[Start of Attachment]

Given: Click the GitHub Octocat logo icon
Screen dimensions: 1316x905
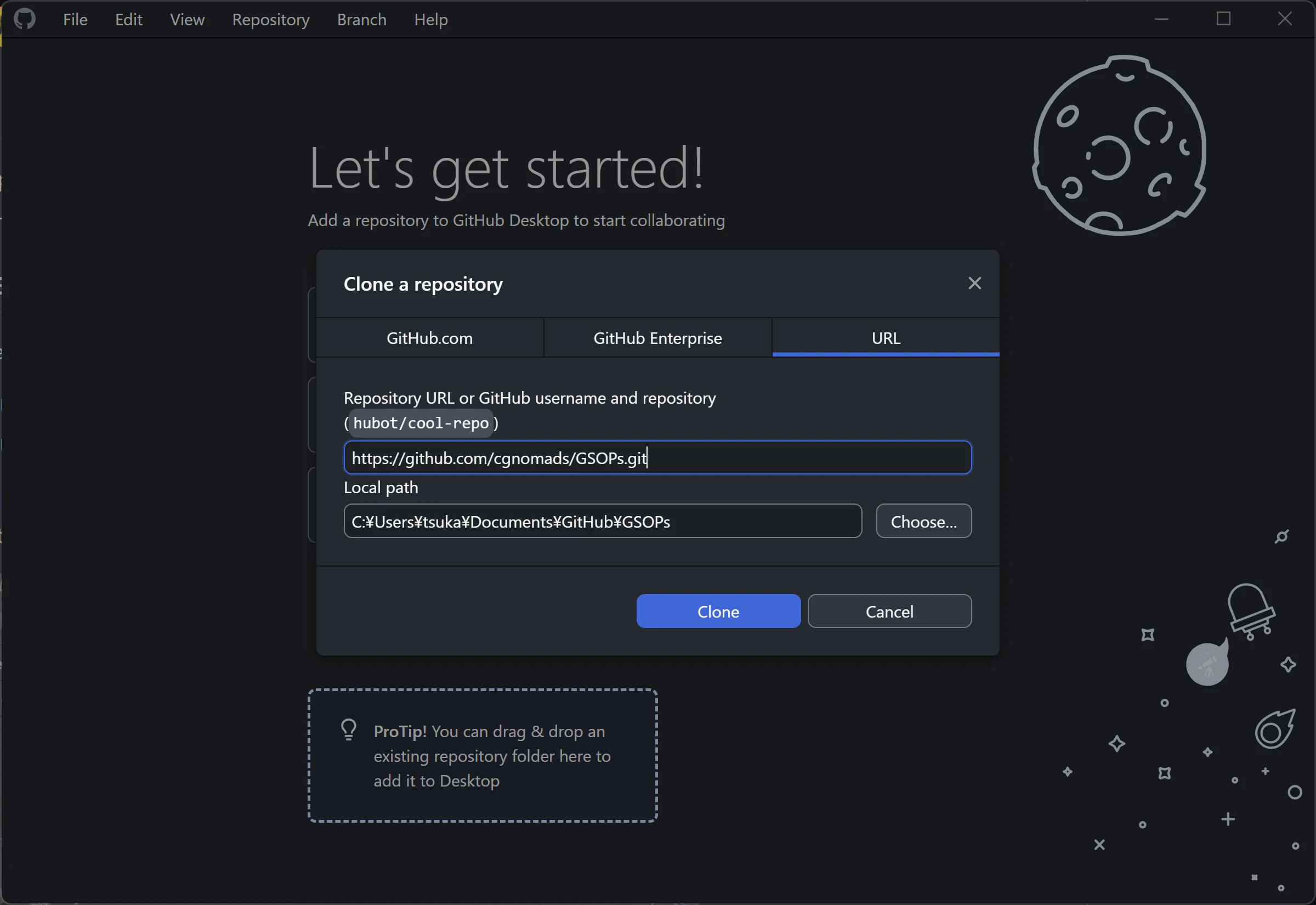Looking at the screenshot, I should click(x=24, y=19).
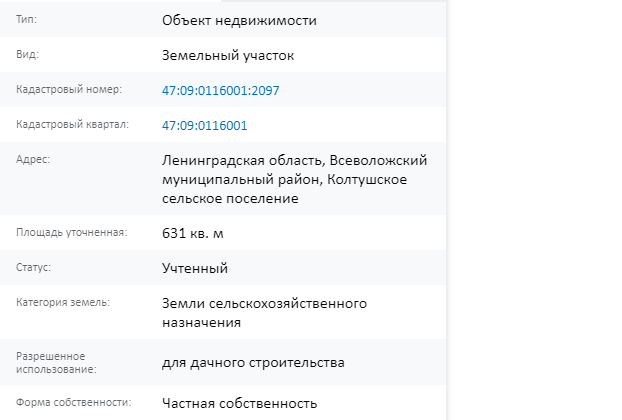Viewport: 622px width, 420px height.
Task: Click the 'Площадь уточненная:' label
Action: (x=72, y=232)
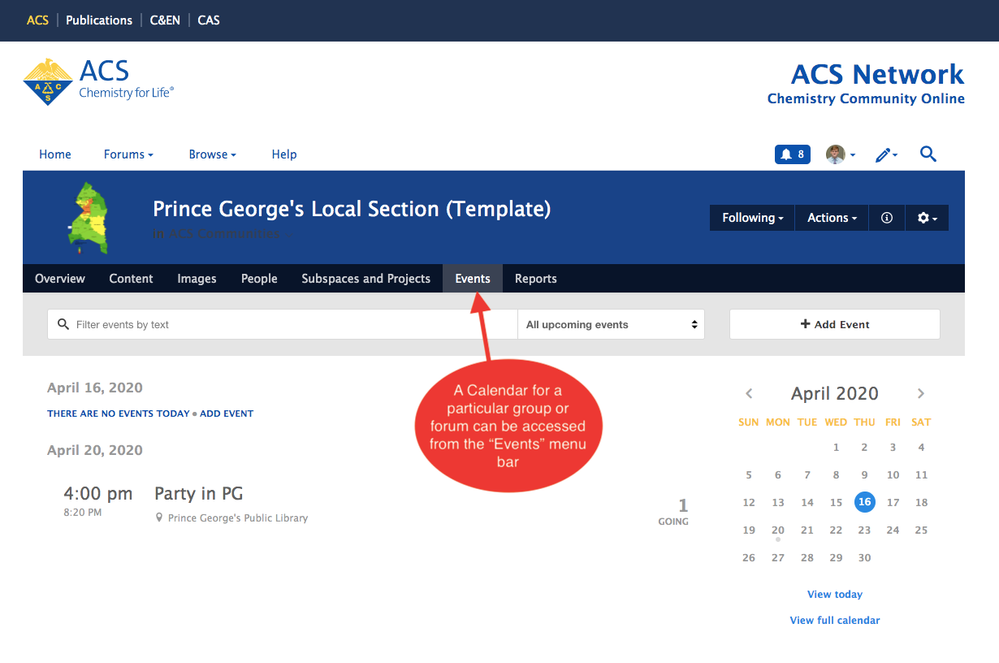Go to previous month in calendar

[749, 394]
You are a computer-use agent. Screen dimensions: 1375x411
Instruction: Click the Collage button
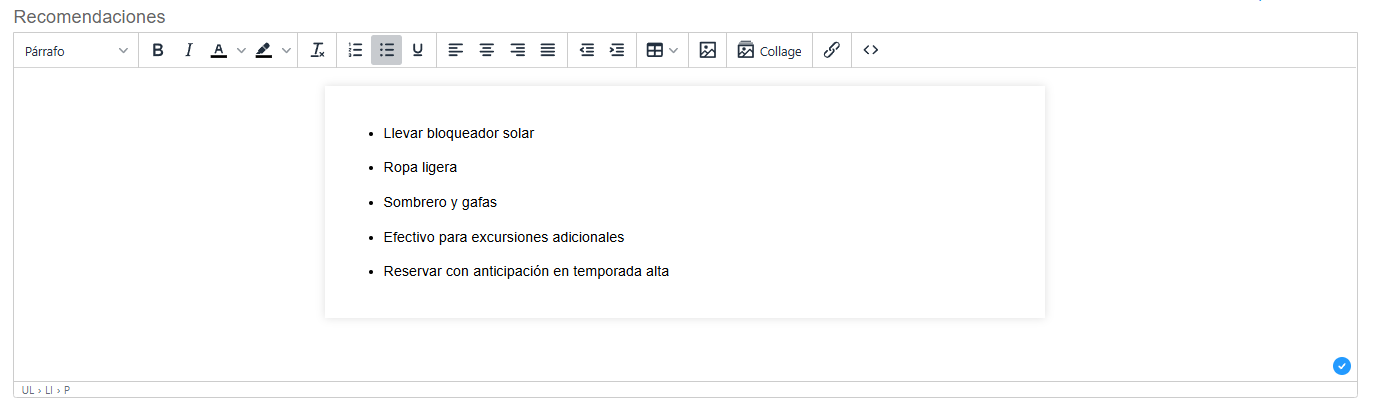pos(769,51)
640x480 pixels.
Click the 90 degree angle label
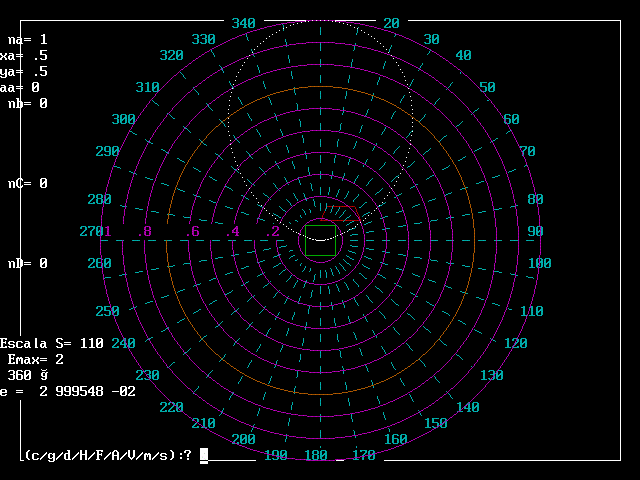[535, 231]
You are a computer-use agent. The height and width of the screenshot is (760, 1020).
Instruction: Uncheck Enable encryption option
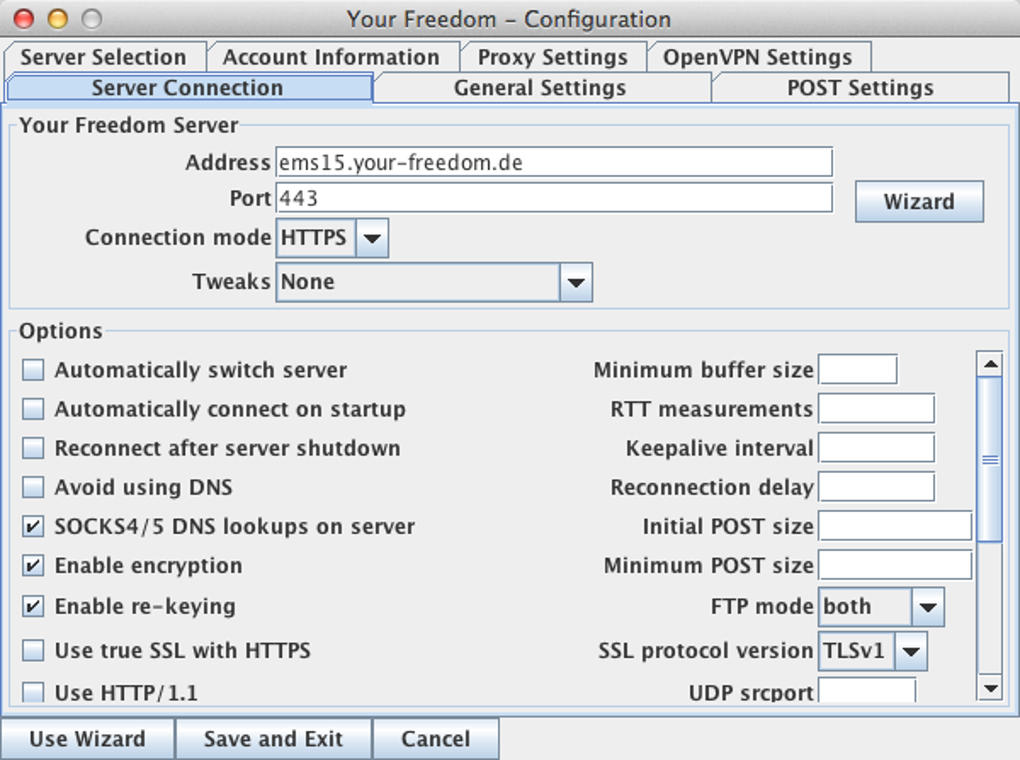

[End of Attachment]

• _Prompt_:
Looking at the records above, which lines contain "computer"? Copy those lines.

• _Solution_:
You are a computer-use agent. Screen dimensions: 1375x411
You are a computer-use agent. The height and width of the screenshot is (760, 1020).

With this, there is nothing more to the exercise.